## PROVIDED ENTRIES

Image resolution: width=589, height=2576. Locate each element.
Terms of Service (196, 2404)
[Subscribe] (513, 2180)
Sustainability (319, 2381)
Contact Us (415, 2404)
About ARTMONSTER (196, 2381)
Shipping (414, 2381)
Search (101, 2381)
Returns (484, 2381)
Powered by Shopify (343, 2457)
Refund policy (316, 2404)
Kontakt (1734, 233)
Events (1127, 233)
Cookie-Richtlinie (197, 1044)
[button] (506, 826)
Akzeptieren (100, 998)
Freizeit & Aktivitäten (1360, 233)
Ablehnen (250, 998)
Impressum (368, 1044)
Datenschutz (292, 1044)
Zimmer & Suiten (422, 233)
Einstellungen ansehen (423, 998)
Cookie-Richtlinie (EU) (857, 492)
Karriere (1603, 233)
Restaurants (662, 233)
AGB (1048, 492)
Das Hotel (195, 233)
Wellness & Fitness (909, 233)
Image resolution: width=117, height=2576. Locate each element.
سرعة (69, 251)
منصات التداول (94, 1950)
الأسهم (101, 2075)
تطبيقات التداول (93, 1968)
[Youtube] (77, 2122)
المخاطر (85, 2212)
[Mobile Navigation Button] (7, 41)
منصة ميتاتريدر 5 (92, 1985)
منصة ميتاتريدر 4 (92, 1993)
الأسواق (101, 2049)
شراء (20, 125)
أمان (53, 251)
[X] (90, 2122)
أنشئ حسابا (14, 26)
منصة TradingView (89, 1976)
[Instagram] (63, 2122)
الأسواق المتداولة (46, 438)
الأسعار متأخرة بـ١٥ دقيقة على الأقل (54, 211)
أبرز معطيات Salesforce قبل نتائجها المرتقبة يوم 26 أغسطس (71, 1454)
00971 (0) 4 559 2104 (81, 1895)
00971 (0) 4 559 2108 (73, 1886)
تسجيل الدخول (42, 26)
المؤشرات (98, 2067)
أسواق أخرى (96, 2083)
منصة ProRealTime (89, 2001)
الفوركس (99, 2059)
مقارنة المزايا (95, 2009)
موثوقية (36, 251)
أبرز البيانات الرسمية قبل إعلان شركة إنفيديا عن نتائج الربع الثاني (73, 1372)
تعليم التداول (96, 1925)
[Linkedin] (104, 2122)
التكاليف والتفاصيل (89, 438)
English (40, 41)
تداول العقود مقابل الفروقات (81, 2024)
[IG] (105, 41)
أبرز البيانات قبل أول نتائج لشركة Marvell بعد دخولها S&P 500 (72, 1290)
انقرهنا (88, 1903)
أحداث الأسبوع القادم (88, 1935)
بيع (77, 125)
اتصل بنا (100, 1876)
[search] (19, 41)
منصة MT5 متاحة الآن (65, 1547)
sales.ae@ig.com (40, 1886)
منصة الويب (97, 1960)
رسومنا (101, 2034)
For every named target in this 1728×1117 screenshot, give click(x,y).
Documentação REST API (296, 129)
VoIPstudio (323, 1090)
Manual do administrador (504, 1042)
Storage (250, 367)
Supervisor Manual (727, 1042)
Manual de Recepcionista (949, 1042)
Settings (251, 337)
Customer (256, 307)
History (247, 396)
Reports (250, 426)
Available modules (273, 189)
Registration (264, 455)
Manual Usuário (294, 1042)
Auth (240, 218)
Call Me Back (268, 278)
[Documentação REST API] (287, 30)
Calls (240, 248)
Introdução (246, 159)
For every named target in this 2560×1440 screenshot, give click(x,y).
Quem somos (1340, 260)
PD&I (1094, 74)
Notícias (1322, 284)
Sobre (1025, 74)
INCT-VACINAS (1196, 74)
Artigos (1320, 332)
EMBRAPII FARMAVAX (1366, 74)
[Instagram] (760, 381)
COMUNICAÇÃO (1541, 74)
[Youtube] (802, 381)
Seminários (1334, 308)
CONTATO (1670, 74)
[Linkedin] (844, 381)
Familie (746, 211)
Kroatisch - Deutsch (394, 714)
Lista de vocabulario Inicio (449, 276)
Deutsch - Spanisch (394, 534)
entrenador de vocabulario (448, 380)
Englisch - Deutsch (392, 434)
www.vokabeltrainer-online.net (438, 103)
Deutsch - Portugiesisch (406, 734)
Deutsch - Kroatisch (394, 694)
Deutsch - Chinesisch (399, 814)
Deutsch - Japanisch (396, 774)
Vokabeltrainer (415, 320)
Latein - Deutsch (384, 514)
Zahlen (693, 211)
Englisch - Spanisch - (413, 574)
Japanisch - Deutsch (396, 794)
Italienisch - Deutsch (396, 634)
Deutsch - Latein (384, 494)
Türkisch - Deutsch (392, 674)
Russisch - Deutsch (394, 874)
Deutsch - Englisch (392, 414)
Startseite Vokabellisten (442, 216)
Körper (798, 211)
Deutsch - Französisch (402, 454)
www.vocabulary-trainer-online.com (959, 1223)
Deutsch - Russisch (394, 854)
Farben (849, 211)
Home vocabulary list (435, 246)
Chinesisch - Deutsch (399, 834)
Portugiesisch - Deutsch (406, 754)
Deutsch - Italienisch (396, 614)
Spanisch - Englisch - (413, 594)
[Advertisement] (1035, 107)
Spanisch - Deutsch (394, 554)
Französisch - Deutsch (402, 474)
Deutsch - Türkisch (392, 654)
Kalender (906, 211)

## AIM OF THE EXERCISE
For every line in the material above that holds the string "element", add one to a count; state only the final count.

## OUTPUT FOR THIS EXERCISE
2